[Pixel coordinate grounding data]
+--

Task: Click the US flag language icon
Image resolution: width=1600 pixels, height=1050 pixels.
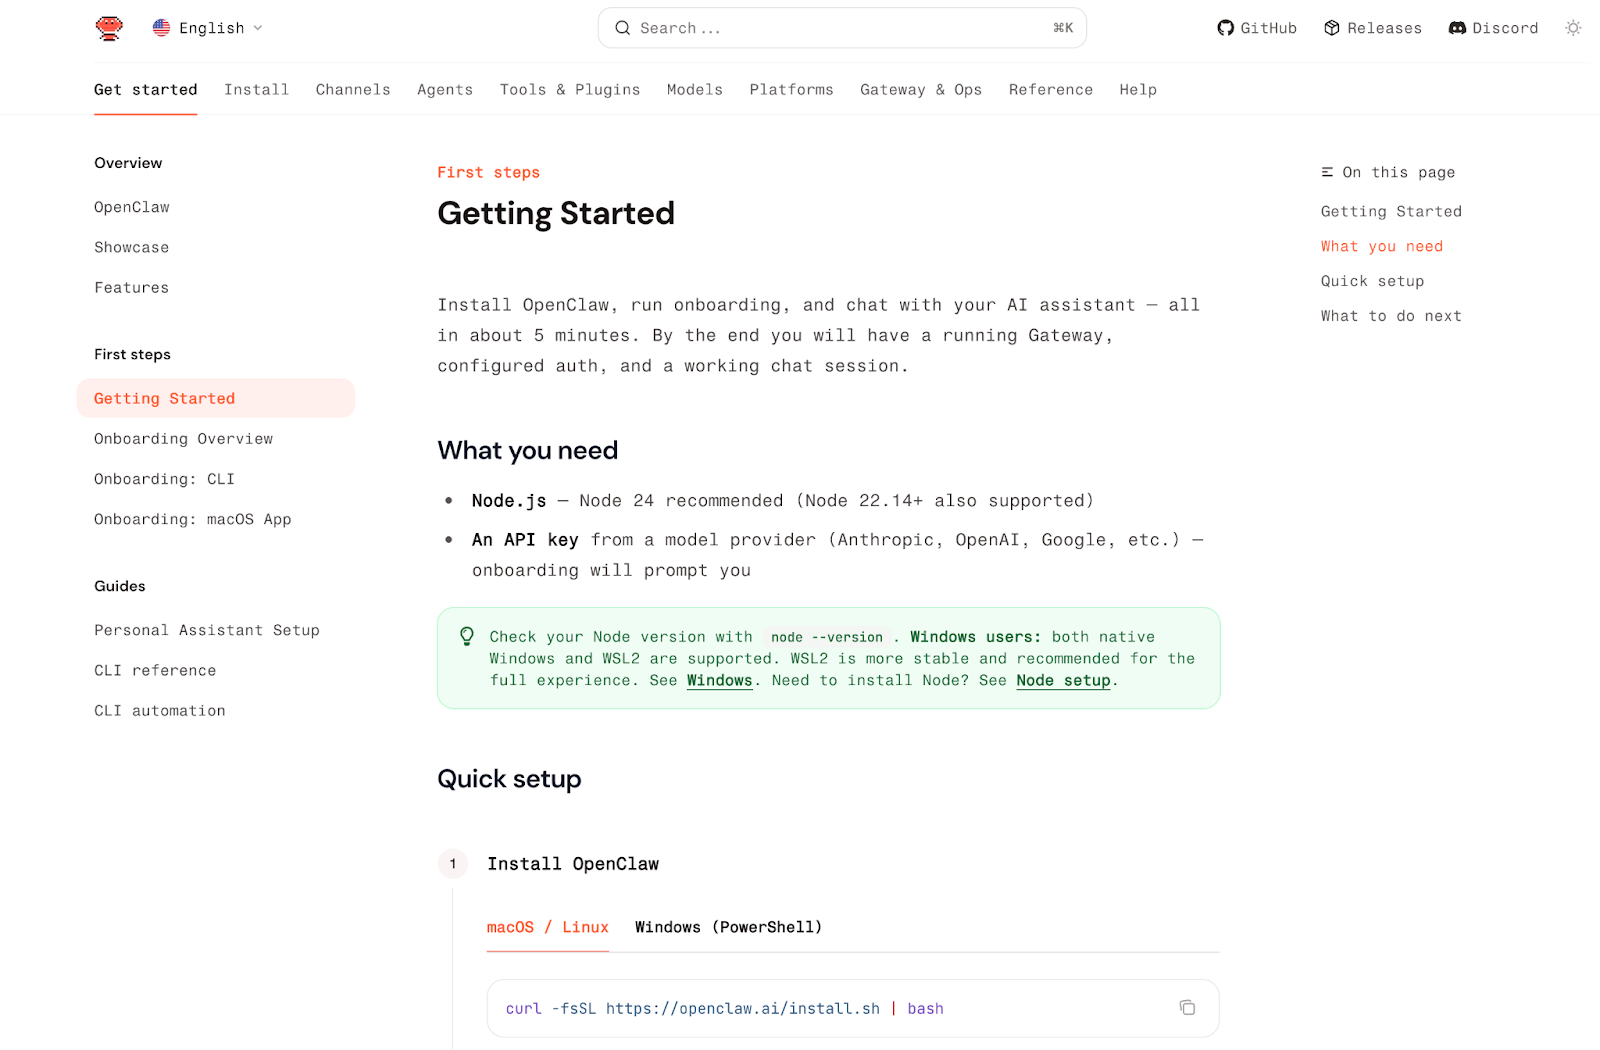Action: pyautogui.click(x=161, y=28)
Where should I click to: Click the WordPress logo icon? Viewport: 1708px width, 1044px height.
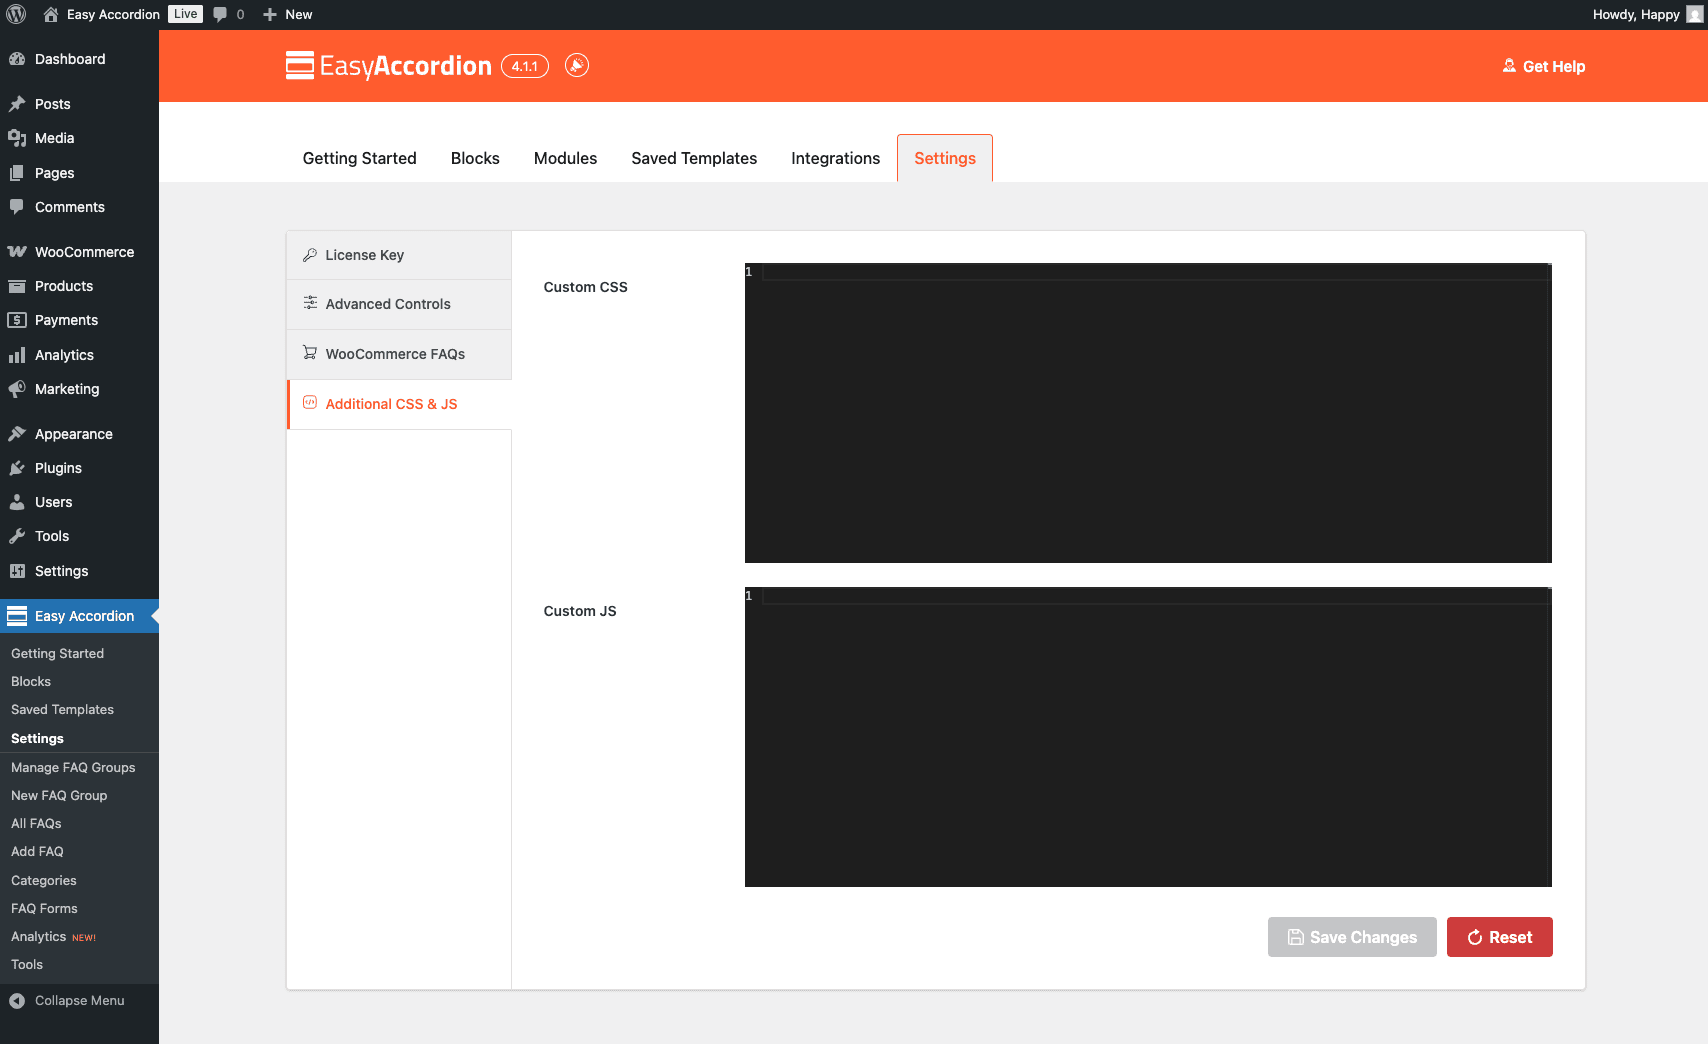coord(16,14)
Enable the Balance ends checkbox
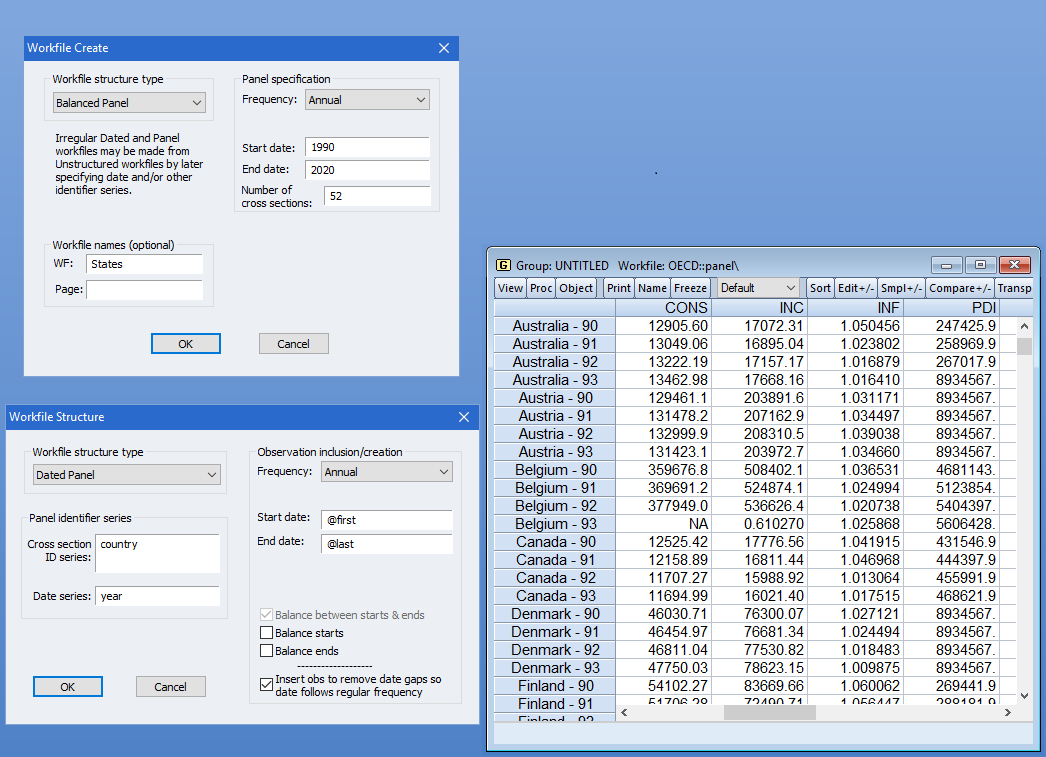 tap(266, 651)
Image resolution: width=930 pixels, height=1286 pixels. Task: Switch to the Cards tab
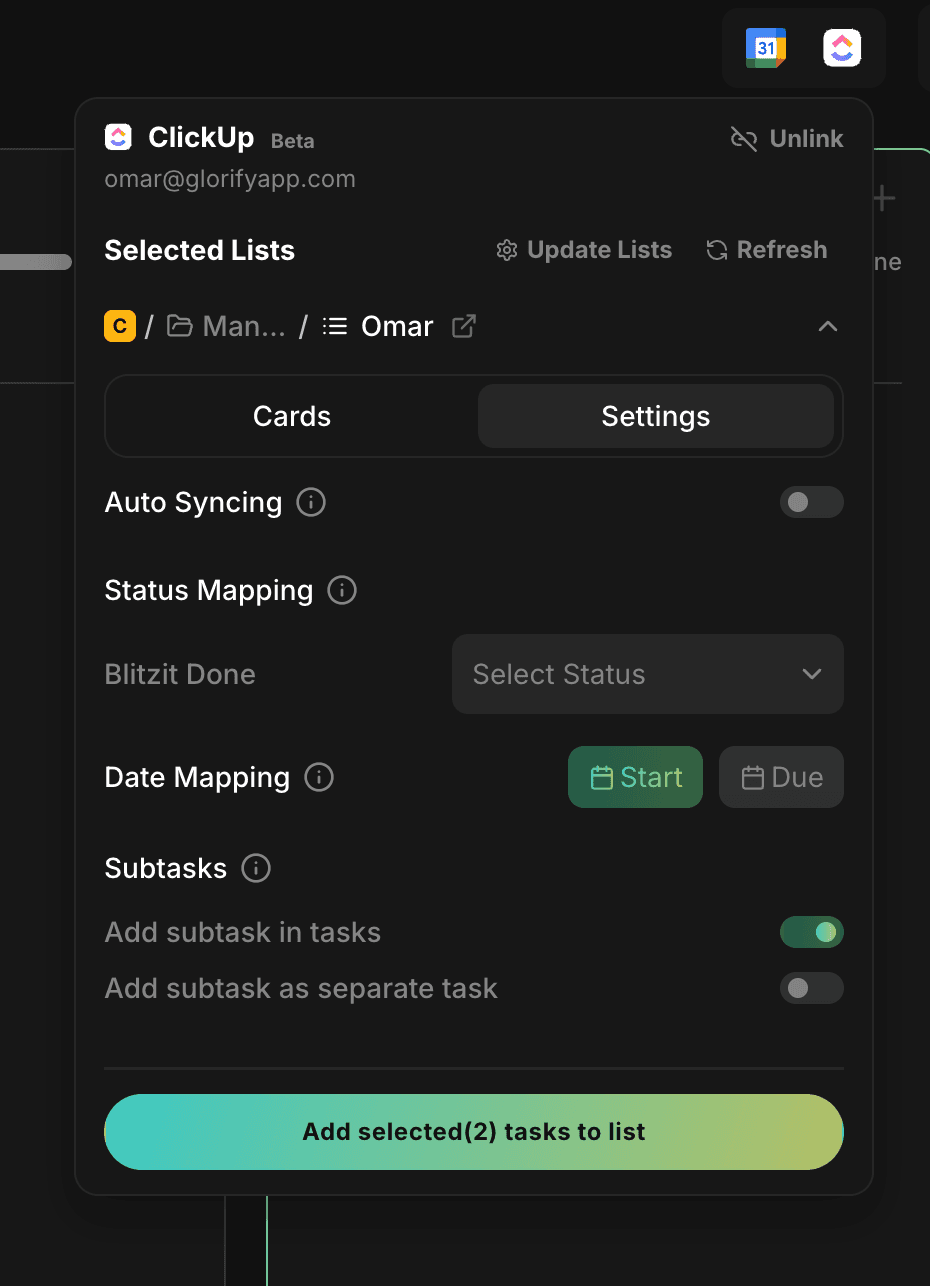[x=292, y=416]
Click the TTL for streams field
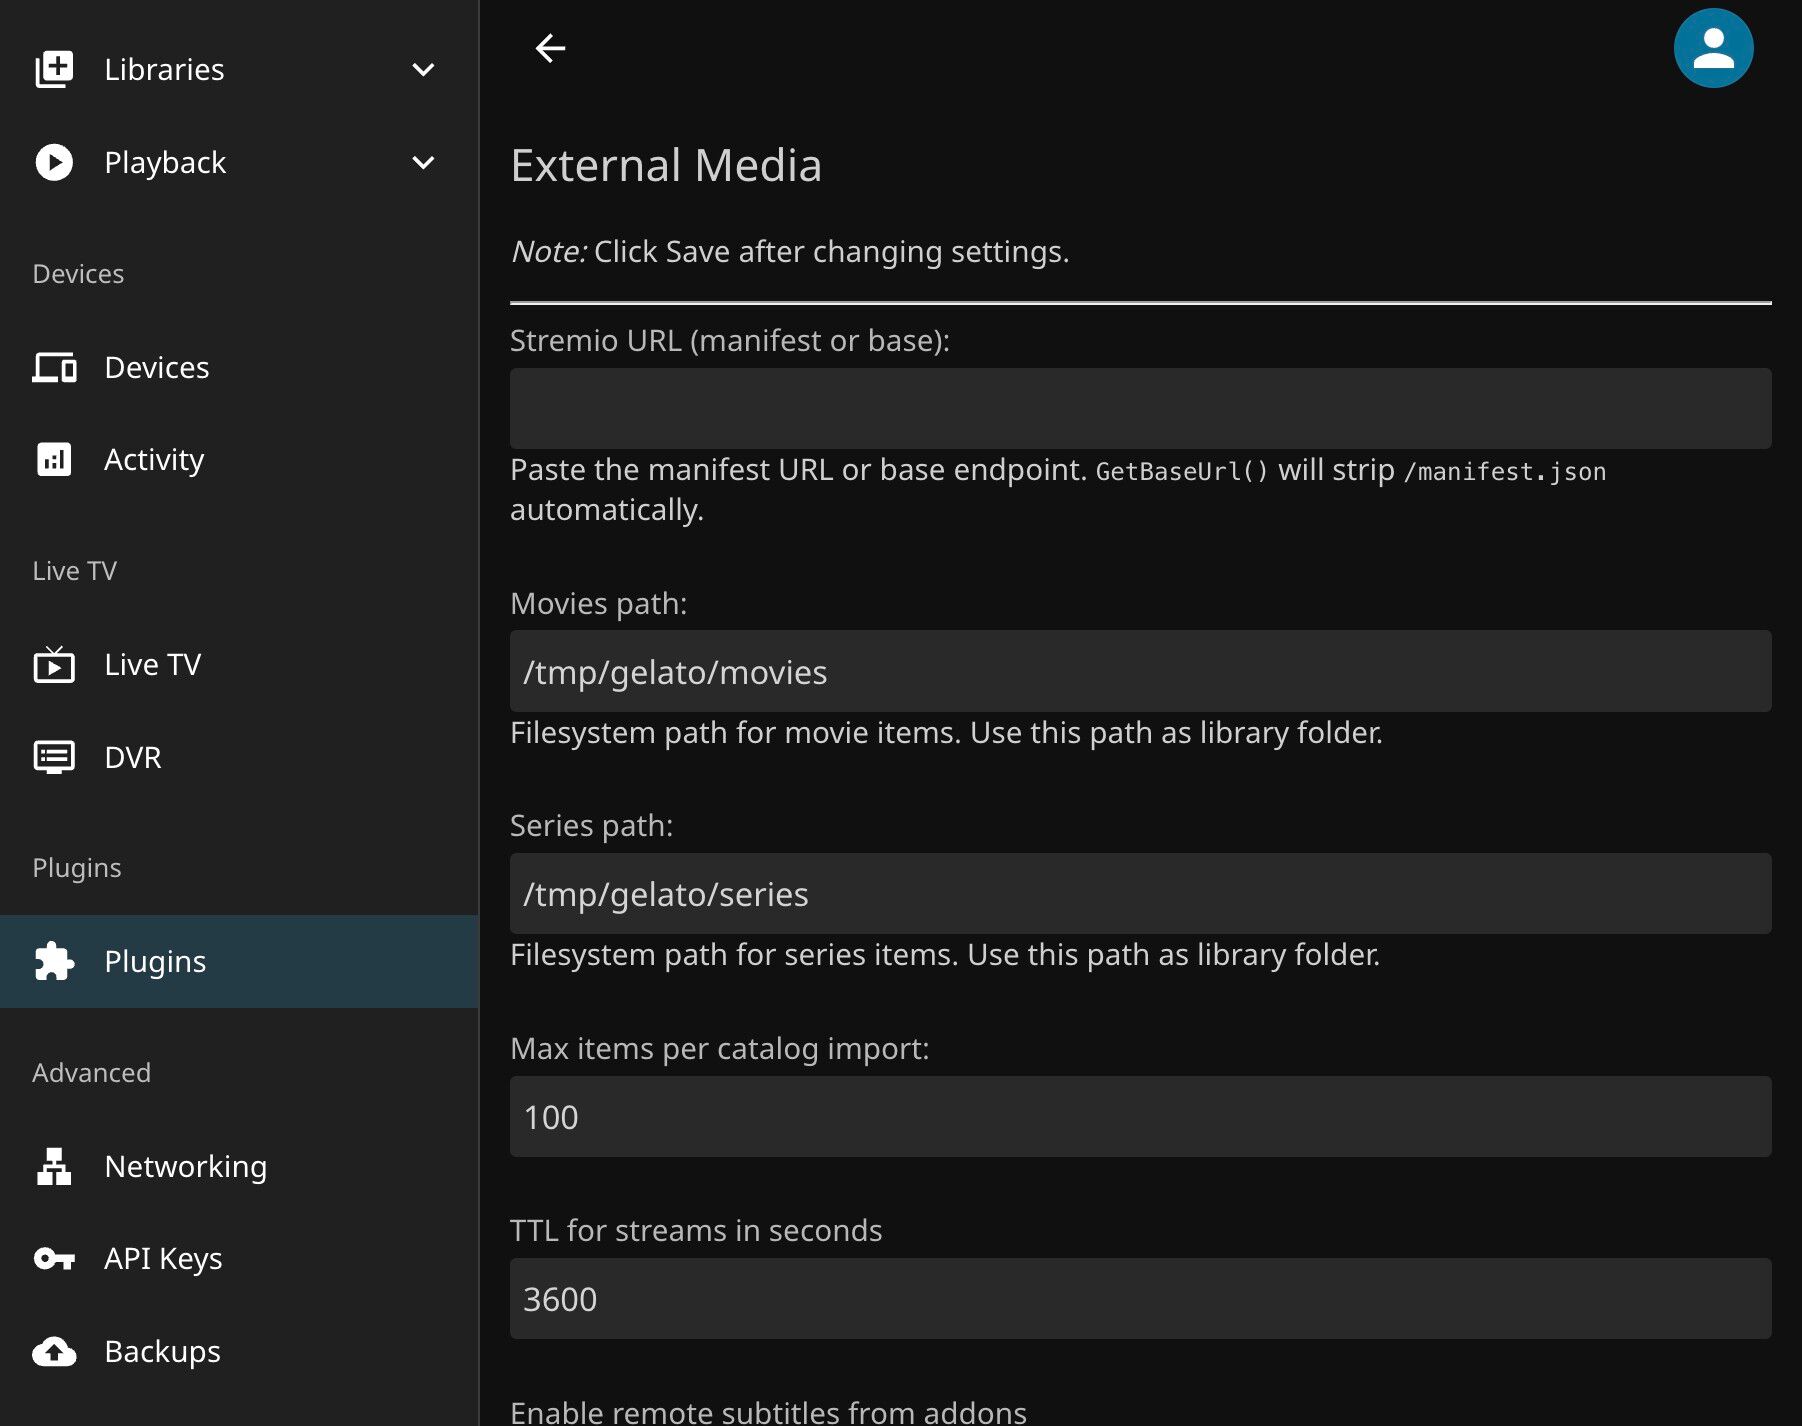 point(1140,1298)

+--

_WORK INSTRUCTION_. For the entries above, the output must hold exactly the lines from the one with "Where should I" through the last line, both included, and no pictures.

_WRITTEN ANSWER_.
Where should I click to: Click the WordPress logo icon? Viewport: 1708px width, 1044px height.
coord(16,14)
Enable the Balance ends checkbox
 tap(266, 651)
Image resolution: width=930 pixels, height=1286 pixels. Task: Switch to the Cards tab
[x=292, y=416]
Click the TTL for streams field
 point(1140,1298)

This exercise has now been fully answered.